WHAT TO PRODUCE: From the line below containing "Given: Open the NEWS tab" to the final line, print each line exactly as written. No pictures belong in the copy.

Stored data entries:

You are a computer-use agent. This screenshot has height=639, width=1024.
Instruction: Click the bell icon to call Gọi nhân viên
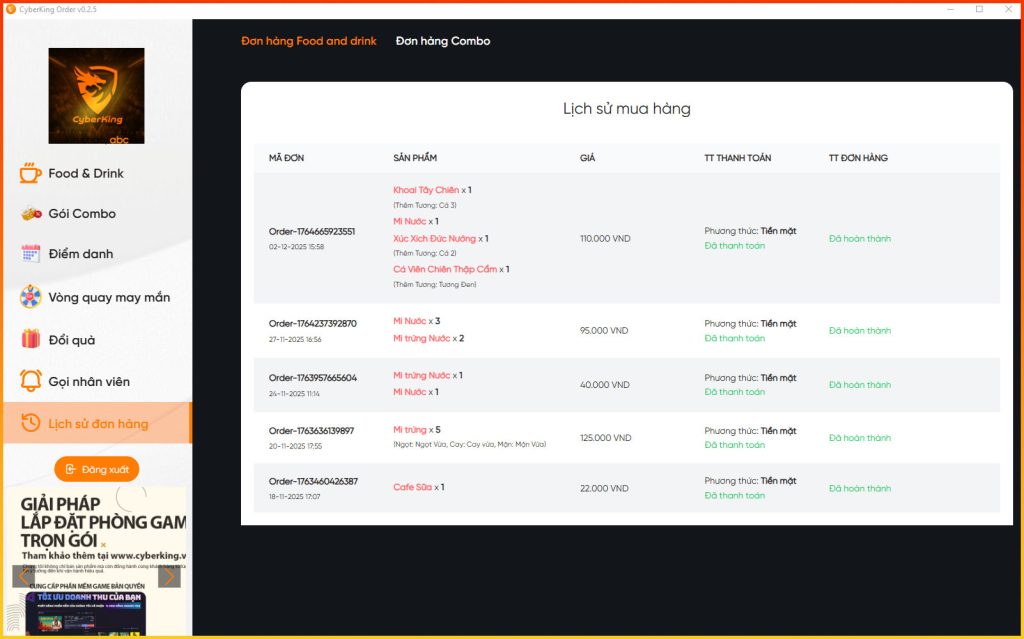coord(33,380)
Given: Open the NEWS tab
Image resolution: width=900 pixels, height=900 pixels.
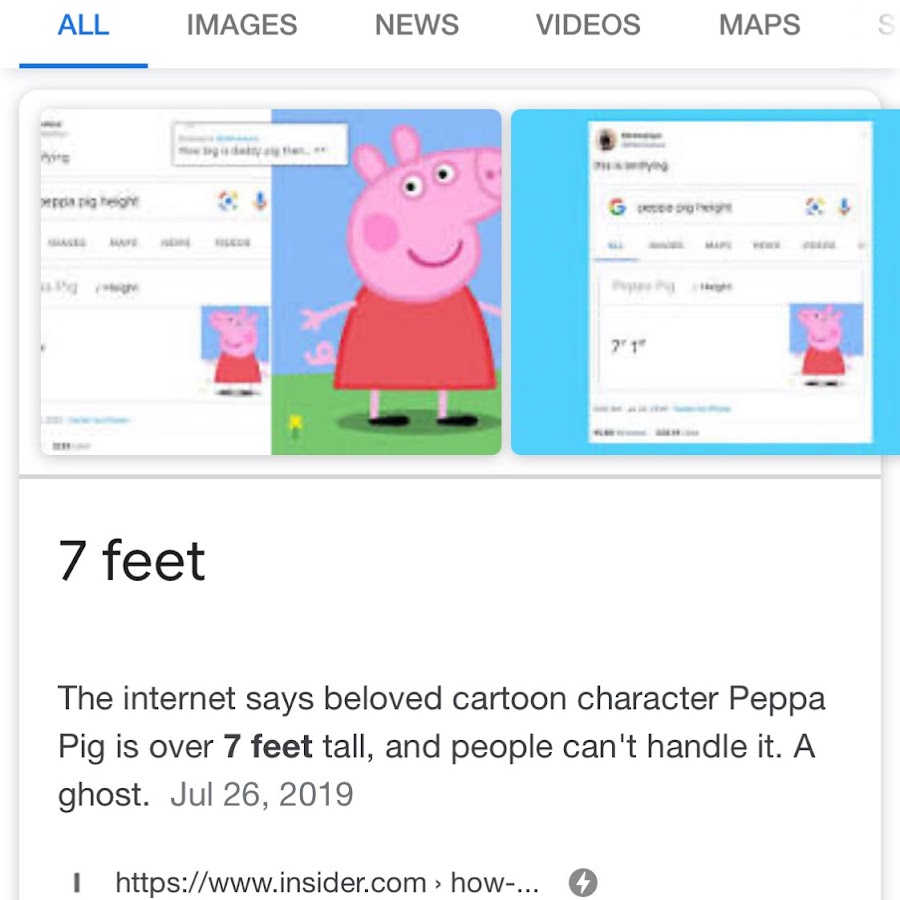Looking at the screenshot, I should [x=417, y=25].
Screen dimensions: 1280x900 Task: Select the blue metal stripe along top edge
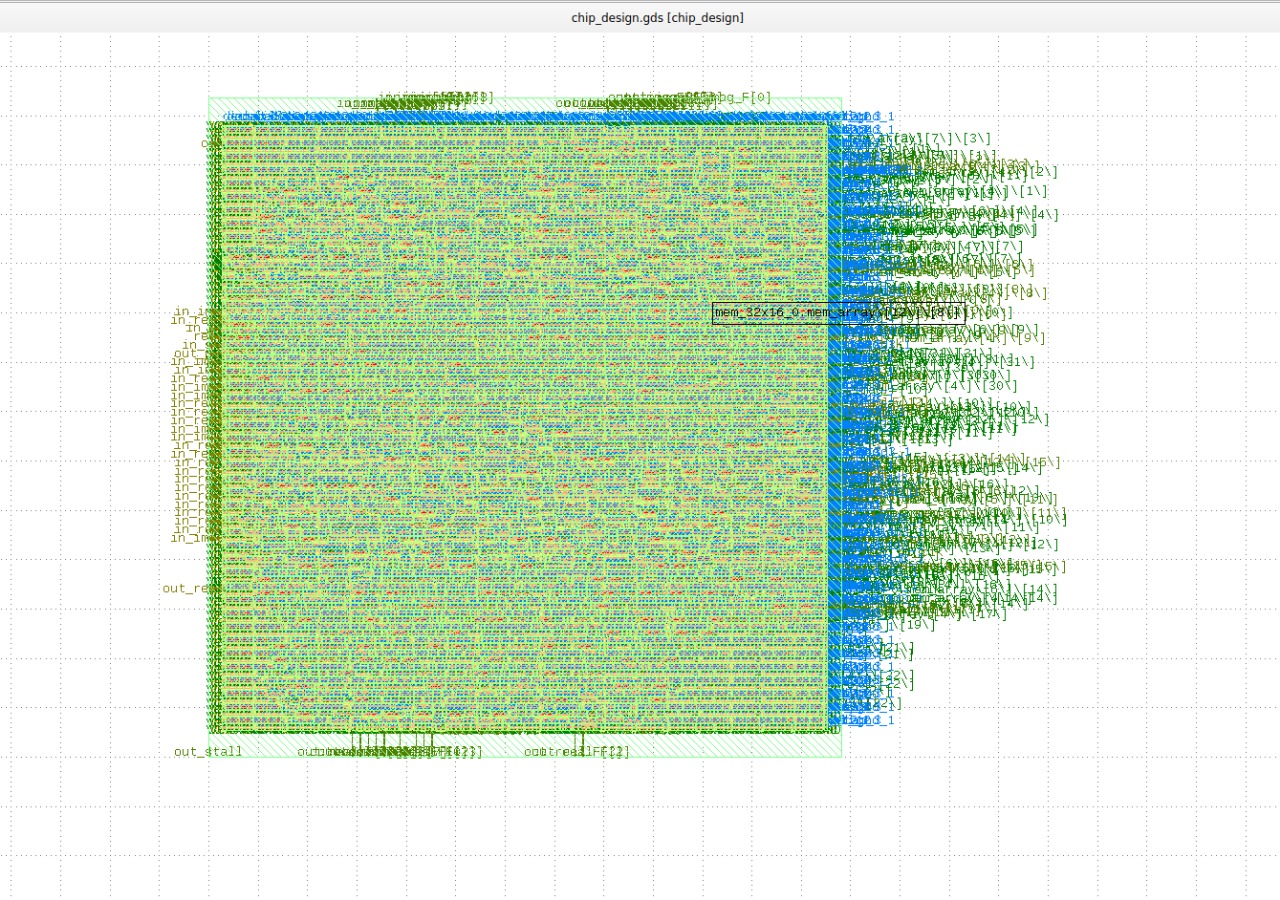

TASK OUTPUT:
Given: Open the NEWS tab
Image resolution: width=900 pixels, height=900 pixels.
Looking at the screenshot, I should [x=417, y=25].
Screen dimensions: 1280x900 Task: Select the blue metal stripe along top edge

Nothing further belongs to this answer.